Footnotes regarding environmental & "Pet-Safe" issues related to the use of concrete sealers:
While researching material for the sealer technical bulletin, I came to the following conclusions:
1. There are environmental considerations, but since they are very much product/brand specific in nature, the only viable approach for anyone considering their use is to read & heed each manufacturers instructions.
2. The only precautions I was able to note during this research were limited to the material in its liquid and uncured state. These generally involved issues related to breathing the vapors, ingesting the liquid and proper disposal of the containers.

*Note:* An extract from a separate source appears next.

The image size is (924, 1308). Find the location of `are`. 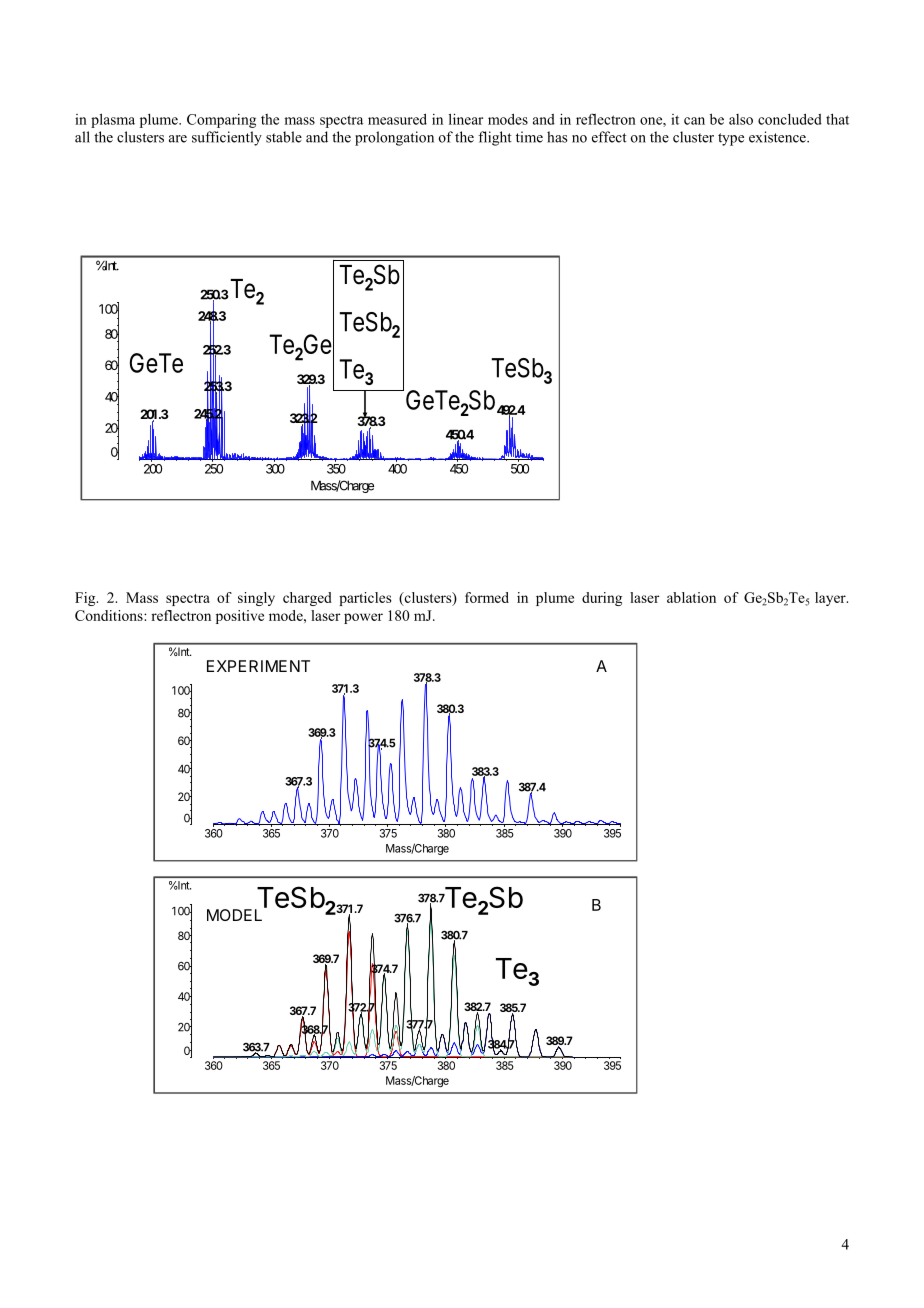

3. To date I have found no information available that indicates there is any degree of toxicity associated with the fully cured materials, whether water or solvent-based.*
*That's not to say that either or both are proven to be 100% safe once cured. It only indicates that there appears to be no data to support anything to the contrary.
Personal Note: Many of these products have been used for years to seal and waterproof pond liners and swimming pool additions such as waterfall and slides, so if there were any major concerns, one would think they'd have been discovered and discussed by now. However, if anyone is aware of any additional data available regarding these issues, please contact Admin at this website so that we might incorporate the latest findings on the subject for the benefit of our members & readers.
Purchasing Note: Many specialty concrete suppliers sell smaller “sample” containers of most leading brand sealer products. The best bet is to do a little experimenting to see exactly what to expect from any given brand.